Christine Grahame (South of Scotland) (SNP): Sit down now.

Stewart Stevenson:—so all my faults are Pauline McNeill's as well.

I want to talk about the climate of fear among potential complainers—those who have been victims of rape. Bill Aitken gently suggested that the perception in society is not really part of the problem that should be solved by legislation. However, he later acknowledged that there is a perception that the legal system lets down complainers. That point is entirely valid.

We heard in evidence that there appeared to be ambiguities about whether judges or prosecutors should protect the way in which vulnerable witnesses are dealt with. Those ambiguities remain unresolved, but they give adequate justification for changing not only the law but the implementation of the law.

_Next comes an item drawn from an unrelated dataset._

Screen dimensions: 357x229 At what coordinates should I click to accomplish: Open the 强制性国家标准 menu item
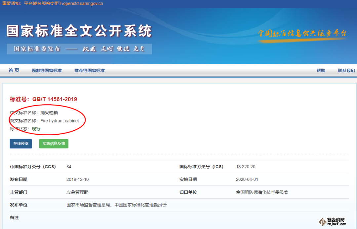pyautogui.click(x=47, y=70)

We heard evidence of improper cross-examination. In one example, a forensic witness was asked to hold up the garment that the complainer had been wearing so that forensic evidence could be seen in the court. The nature of the garment was thus shown to the jury and the cross-examiner sought to imply that the wearer was not a reliable witness.

Roseanna Cunningham laid out some of the difficulties for the legal profession of court-appointed solicitors. No injustice is inflicted on an accused who is denied the right to represent himself. Bill Aitken put it aptly: an accused who is his own solicitor has a fool for a solicitor. Familiarity with court procedure and language means that a professional can represent the accused better than anyone else can. The fact that John Anderson had success in court in representing himself does not exclude the fact that he may well have been better off with a professional solicitor.

Much has been made of the situation in which an accused refuses to co-operate with a solicitor. However, we should acknowledge that a failure of that kind is the accused's choice. If he is disadvantaged, it is because he has chosen to be disadvantaged. If he is disadvantaged by being incompatible with the solicitor who has been allocated to his case, again, that is his choice—he has chosen not to select a solicitor with whom he would be compatible. We are not removing the right of the accused to be defended; we are allowing him to make choices about his defence. One of those choices is that he can allow the court to appoint his solicitor.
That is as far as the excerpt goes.